I really like the B3010D because of its special features on top of rock-solid ultraportable performance. But before I go on to sing its praises, let me be clear: You probably should not purchase this computer if you want to watch a lot of movies, DVDs, or play PC games. This is not a multimedia laptop and it doesn’t try to be one at all – it comes with no CD or DVD drive, internal or external. The screen is relatively small and not terribly bright, and the speakers don’t deliver very good sound. That said…
This laptop is exceptionally good for just getting things done wherever you are. I’ve never liked the touchpad setup to begin with; on my old computer I tried to configure all my programs with extra keyboard shortcuts. The touch screen and stylus found on the B3010D constitue the perfect alternative, being both ultra-efficient and super-easy to use – tap and click right on the screen. I’ve observed a noticeable increase in my productivity on the B3010D, because virtually every application becomes quicker with the touch screen. If there’s ever a rare situation in which I’d rather not use the stylus, I simply let it sit in its pocket next to the screen and work on the touchpad instead like I would on any other computer. Performance is terrific, the keyboard is good, battery life is great, all with the weight and size kept to a minimum. The unique extras, like solid build-quality (better than Dell’s, in my opinion), the suede RAM covering, port replicator, and the security/shortcut keys, seal the deal. This is a wonderful little computer. Fully recommended.

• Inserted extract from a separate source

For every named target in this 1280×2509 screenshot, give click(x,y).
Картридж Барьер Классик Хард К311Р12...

- Excellent touch screen and stylus for efficient (and fun) computing
- Long battery life
- Small and light, even for its class
- Solid construction and design – very mobile
- Above-average performance
- Great Atheros a/b/g wireless card and client
- Unique extras: security/shorcut keys, for example
- Minimal crapware
- Price? (if you can get a good deal like I did)

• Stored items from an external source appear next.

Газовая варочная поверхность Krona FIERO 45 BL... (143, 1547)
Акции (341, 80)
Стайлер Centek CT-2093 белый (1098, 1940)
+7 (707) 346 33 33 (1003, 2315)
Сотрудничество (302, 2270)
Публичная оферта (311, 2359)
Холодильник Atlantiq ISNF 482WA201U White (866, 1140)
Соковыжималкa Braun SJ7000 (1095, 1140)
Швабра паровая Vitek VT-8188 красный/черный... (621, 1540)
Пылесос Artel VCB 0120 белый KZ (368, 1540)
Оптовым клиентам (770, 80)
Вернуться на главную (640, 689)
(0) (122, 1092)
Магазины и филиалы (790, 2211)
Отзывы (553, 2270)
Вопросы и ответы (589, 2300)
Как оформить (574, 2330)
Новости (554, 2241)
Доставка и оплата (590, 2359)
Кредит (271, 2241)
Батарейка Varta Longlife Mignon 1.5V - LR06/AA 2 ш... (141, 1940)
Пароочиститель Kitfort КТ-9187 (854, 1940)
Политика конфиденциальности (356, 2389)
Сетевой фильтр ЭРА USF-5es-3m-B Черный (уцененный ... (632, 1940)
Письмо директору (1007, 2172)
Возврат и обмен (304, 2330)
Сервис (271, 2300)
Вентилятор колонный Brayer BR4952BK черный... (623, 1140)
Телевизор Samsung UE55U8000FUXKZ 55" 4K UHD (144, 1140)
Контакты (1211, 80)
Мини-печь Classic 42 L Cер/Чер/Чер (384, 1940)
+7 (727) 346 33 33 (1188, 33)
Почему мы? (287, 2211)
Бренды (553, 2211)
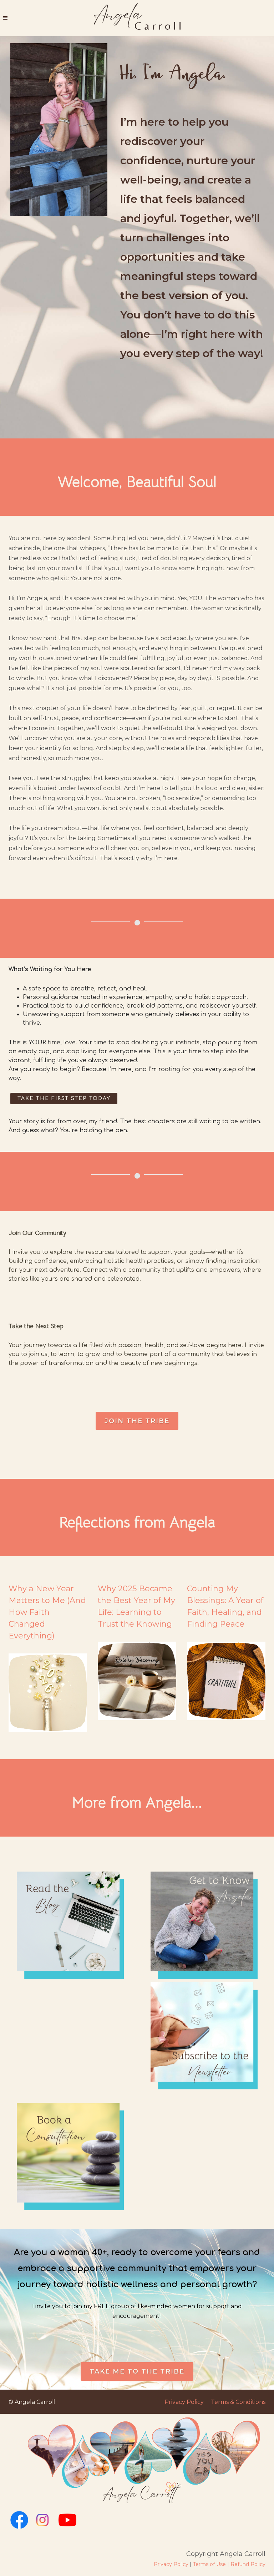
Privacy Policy (184, 2402)
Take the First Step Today (64, 1098)
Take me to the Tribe (137, 2371)
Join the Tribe (137, 1421)
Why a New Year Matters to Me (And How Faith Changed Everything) (47, 1612)
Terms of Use (209, 2564)
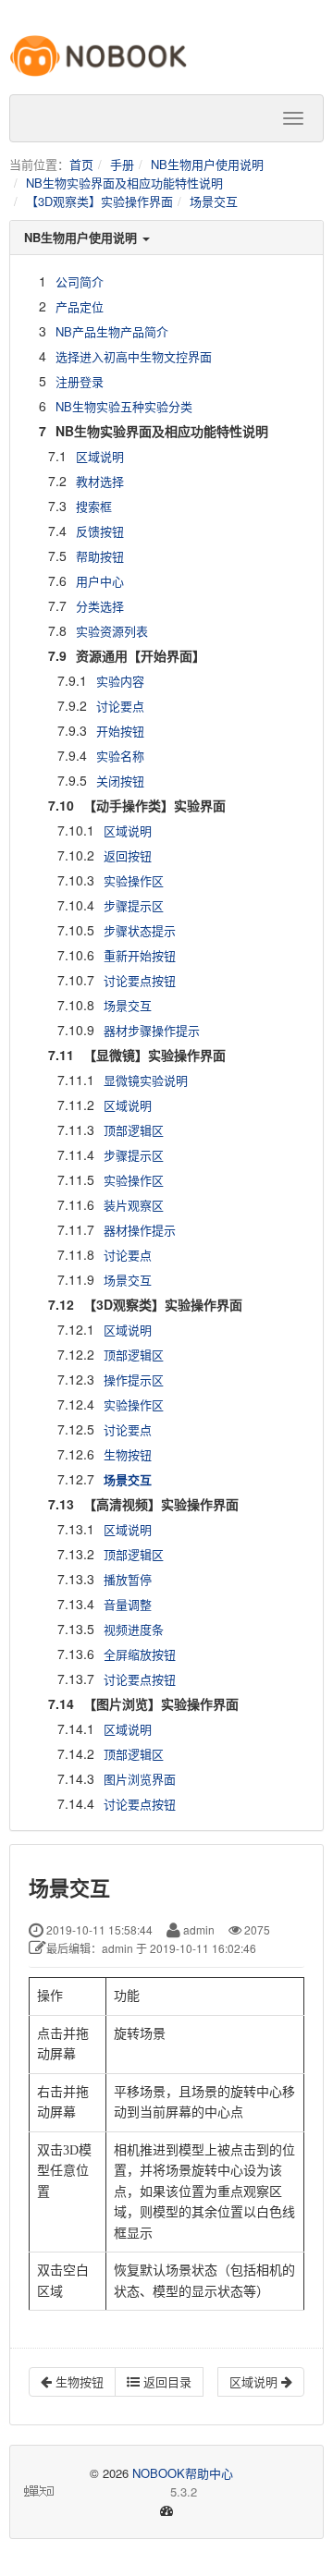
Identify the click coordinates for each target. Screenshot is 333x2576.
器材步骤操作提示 (152, 1030)
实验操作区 (134, 880)
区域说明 (100, 456)
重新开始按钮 (140, 955)
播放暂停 (128, 1579)
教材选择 (100, 481)
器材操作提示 (140, 1230)
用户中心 (100, 581)
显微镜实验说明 (146, 1080)
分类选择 (100, 606)
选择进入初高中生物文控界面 (134, 356)
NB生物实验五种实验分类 (124, 406)
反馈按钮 (100, 531)
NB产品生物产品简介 (112, 331)
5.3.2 (127, 2492)
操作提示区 (134, 1379)
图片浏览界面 (140, 1779)
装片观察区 (134, 1205)
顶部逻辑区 (134, 1130)
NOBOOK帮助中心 (182, 2473)
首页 (81, 164)
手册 (122, 164)
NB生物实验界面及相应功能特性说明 (124, 182)
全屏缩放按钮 (140, 1654)
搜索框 (94, 506)
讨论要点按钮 (140, 980)
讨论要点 (120, 705)
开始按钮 (120, 730)
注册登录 (80, 381)
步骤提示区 (134, 905)
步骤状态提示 (140, 930)
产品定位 (80, 306)
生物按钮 (128, 1454)
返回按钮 (128, 855)
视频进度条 (134, 1629)
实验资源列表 (112, 631)
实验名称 (120, 755)
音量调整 (128, 1604)
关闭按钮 (120, 780)
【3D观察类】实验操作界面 (99, 201)
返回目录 (165, 2381)
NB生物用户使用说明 (207, 164)
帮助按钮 (100, 556)
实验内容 (120, 681)
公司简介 (80, 281)
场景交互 (214, 201)
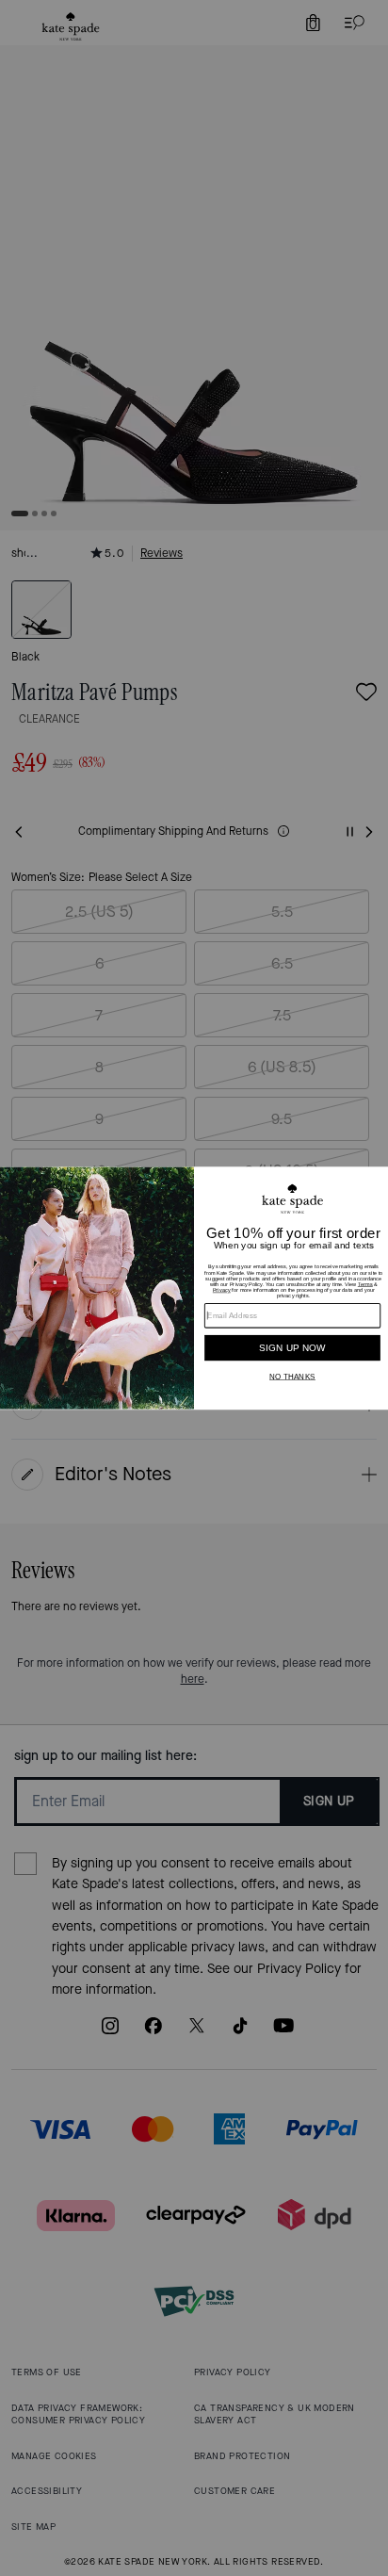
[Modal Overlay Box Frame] (194, 1288)
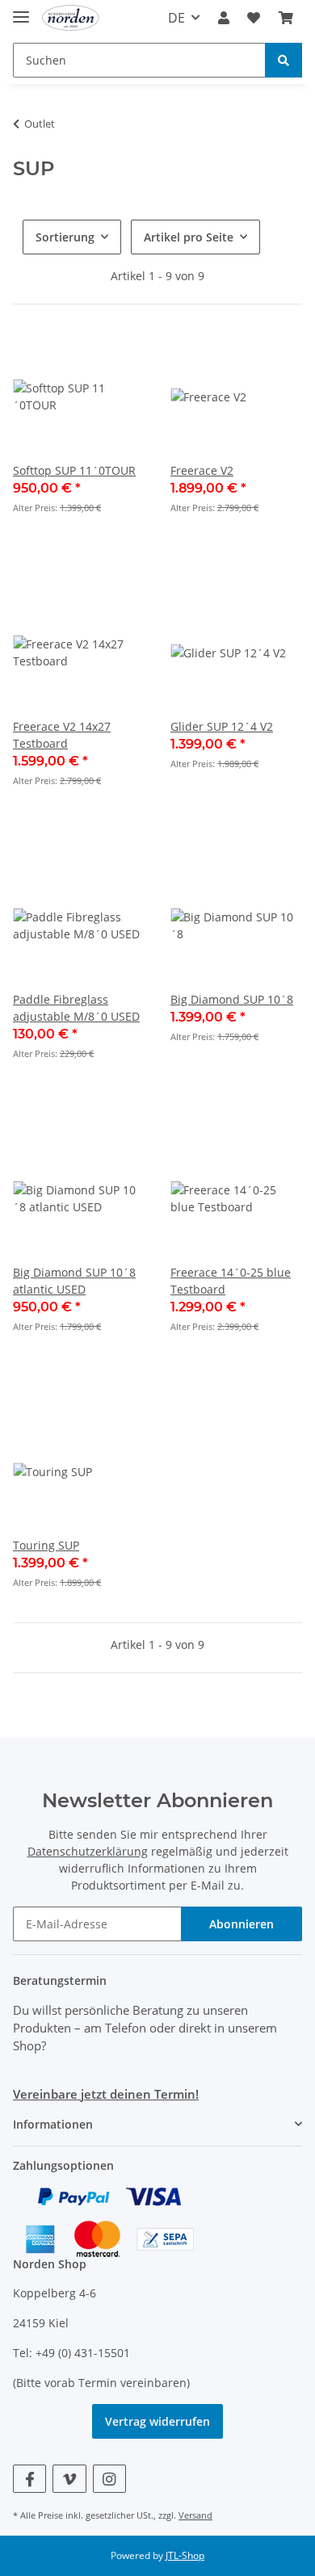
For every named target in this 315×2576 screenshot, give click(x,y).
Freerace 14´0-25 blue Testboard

- (No integrated optical drive)
- Keyboard layout (lack of dedicated Home and End buttons)
- Missing a Firewire port
- Another RAM slot would have been nice
- Just a little noisy
- Screen might be too small for some, but not me
Pricing and Availability: Lifebook B3010D from Fujitsu
Fujitsu appears to have updated this model to a B6000D, which has larger screen (still with the passive digitizer) and slightly greater performance specifications. My guess is that it’s only an improvement upon the B3010D reviewed here.